**Selected text:**
┄┄┄┄┄┄

Michael Fly

Current position
- Title: Assistant coach
- Team: Florida State
- Conference: ACC

Biographical details
- Born: May 29, 1983 (age 42) Fulton, Kentucky
- Alma mater: Kentucky

Coaching career (HC unless noted)
- 2004–2005: Georgetown (KY) (assistant)
- 2011–2018: Florida Gulf Coast (assistant)
- 2018–2022: Florida Gulf Coast
- 2023–2025: Jacksonville (assoc.)
- 2025-present: Florida State (assistant)

Administrative career (AD unless noted)
- 2006–2007: Charlotte Bobcats (vid. coord.)
- 2008–2011: Florida State (vid. coord.)
- 2022–2023: Missouri (dir. of scout. & anal.)

Head coaching record
- Overall: 56–60 (.483)

= Michael Fly =

American basketball coach

Michael Fly (born May 29, 1983) is an American college basketball coach and former head coach at Florida Gulf Coast University.

┄┄┄┄┄┄

**Dataset content:**
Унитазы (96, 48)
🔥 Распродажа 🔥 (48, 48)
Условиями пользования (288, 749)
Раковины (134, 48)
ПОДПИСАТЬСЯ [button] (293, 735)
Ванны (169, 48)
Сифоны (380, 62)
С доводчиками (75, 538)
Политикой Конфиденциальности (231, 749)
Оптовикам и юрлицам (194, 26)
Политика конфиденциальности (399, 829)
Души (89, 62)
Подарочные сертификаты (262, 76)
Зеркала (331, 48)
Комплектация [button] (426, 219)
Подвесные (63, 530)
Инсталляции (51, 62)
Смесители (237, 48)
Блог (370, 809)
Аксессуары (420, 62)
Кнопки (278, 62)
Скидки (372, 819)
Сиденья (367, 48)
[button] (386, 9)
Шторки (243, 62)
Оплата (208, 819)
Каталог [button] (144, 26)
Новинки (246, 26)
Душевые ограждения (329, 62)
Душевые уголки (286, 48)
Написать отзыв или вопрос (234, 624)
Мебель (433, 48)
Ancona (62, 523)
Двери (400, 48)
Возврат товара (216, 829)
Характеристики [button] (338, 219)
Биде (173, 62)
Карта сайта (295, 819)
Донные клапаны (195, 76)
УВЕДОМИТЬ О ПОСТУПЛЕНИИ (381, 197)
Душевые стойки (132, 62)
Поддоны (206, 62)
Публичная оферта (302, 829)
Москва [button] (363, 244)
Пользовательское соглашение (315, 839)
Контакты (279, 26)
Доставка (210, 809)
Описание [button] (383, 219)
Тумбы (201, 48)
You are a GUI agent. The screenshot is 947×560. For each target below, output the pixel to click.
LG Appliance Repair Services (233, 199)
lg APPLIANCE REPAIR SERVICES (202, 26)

┄┄┄┄┄┄

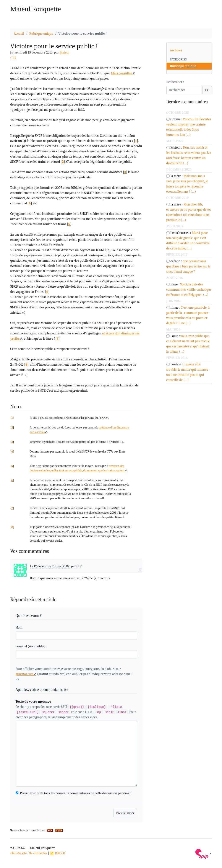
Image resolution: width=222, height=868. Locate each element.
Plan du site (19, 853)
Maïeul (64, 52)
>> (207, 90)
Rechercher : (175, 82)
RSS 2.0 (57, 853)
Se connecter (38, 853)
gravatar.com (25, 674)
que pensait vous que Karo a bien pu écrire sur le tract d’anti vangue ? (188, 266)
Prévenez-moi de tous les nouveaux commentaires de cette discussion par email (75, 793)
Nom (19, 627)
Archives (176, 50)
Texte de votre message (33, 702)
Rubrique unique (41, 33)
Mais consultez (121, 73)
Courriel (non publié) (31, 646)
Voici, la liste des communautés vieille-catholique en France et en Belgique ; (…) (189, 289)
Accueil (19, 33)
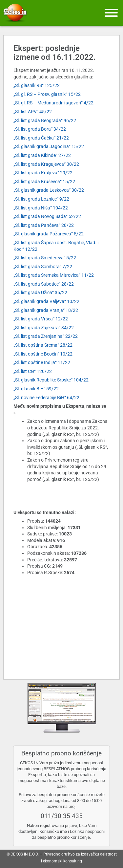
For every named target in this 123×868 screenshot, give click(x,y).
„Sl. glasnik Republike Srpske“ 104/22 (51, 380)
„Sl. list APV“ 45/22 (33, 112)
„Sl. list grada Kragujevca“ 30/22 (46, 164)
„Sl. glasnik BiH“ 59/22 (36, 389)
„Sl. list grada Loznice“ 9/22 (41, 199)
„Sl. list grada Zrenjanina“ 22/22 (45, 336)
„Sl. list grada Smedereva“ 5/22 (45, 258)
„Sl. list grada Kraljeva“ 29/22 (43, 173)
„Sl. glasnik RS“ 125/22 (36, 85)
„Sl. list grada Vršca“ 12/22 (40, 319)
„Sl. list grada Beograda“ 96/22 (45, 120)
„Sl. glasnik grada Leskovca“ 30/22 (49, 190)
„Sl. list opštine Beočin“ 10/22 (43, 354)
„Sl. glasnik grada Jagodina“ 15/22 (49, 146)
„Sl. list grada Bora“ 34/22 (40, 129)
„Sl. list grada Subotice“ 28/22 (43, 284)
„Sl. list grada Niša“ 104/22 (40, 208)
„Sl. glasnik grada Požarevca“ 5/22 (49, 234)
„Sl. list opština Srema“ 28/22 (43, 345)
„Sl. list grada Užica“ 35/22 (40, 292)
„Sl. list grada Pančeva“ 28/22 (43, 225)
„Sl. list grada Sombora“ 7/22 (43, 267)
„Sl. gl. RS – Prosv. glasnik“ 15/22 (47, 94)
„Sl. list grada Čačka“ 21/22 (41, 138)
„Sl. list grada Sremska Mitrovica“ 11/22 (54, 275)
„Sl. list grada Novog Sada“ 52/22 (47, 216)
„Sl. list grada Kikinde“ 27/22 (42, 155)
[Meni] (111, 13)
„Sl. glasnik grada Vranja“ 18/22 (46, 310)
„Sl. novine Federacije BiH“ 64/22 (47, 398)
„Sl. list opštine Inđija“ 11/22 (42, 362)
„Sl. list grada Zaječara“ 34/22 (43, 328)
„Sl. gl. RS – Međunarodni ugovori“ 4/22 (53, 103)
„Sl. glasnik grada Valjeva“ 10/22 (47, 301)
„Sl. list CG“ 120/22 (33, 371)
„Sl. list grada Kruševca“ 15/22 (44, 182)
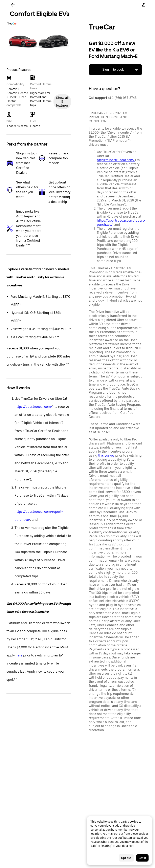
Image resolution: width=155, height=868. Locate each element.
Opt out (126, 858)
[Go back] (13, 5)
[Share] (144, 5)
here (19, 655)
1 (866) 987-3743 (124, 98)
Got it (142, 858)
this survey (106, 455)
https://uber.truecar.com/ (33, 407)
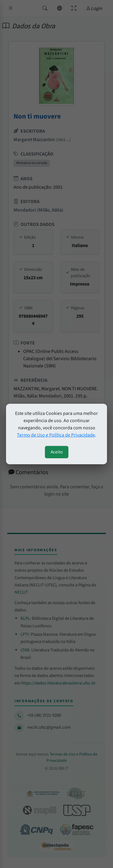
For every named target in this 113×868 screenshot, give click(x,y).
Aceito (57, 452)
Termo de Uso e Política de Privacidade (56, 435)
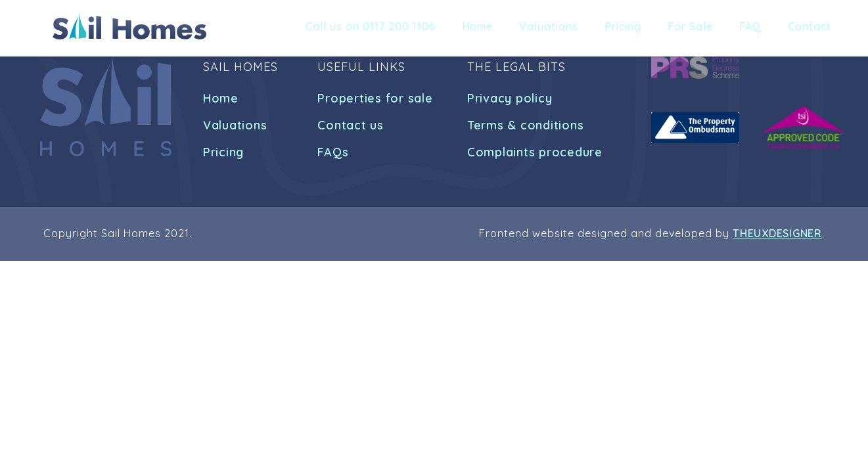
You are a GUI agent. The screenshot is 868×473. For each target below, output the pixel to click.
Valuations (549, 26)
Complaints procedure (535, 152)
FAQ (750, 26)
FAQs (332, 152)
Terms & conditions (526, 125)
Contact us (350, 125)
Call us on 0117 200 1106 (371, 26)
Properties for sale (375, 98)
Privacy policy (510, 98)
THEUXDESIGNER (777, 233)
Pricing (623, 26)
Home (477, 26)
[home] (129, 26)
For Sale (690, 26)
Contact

┄┄┄┄┄┄

**Written tasks:**
1) In the Michael Fly profile, where was he born?
2) Reproduce the stretch of the Michael Fly profile from "Coaching career (HC" through "scout. & anal.)".
3) In the Michael Fly profile, why does the 2018–2022 Florida Gulf Coast entry under coaching career count as a head coaching role?
The listing has no connection to the Michael Fly profile.

**Per-task answers:**
1) Fulton, Kentucky.

2)
Coaching career (HC unless noted)
- 2004–2005: Georgetown (KY) (assistant)
- 2011–2018: Florida Gulf Coast (assistant)
- 2018–2022: Florida Gulf Coast
- 2023–2025: Jacksonville (assoc.)
- 2025-present: Florida State (assistant)

Administrative career (AD unless noted)
- 2006–2007: Charlotte Bobcats (vid. coord.)
- 2008–2011: Florida State (vid. coord.)
- 2022–2023: Missouri (dir. of scout. & anal.)

3) The coaching career header says entries are head coaching positions unless noted otherwise. The 2018–2022 Florida Gulf Coast entry carries no note, so it marks his time as head coach there.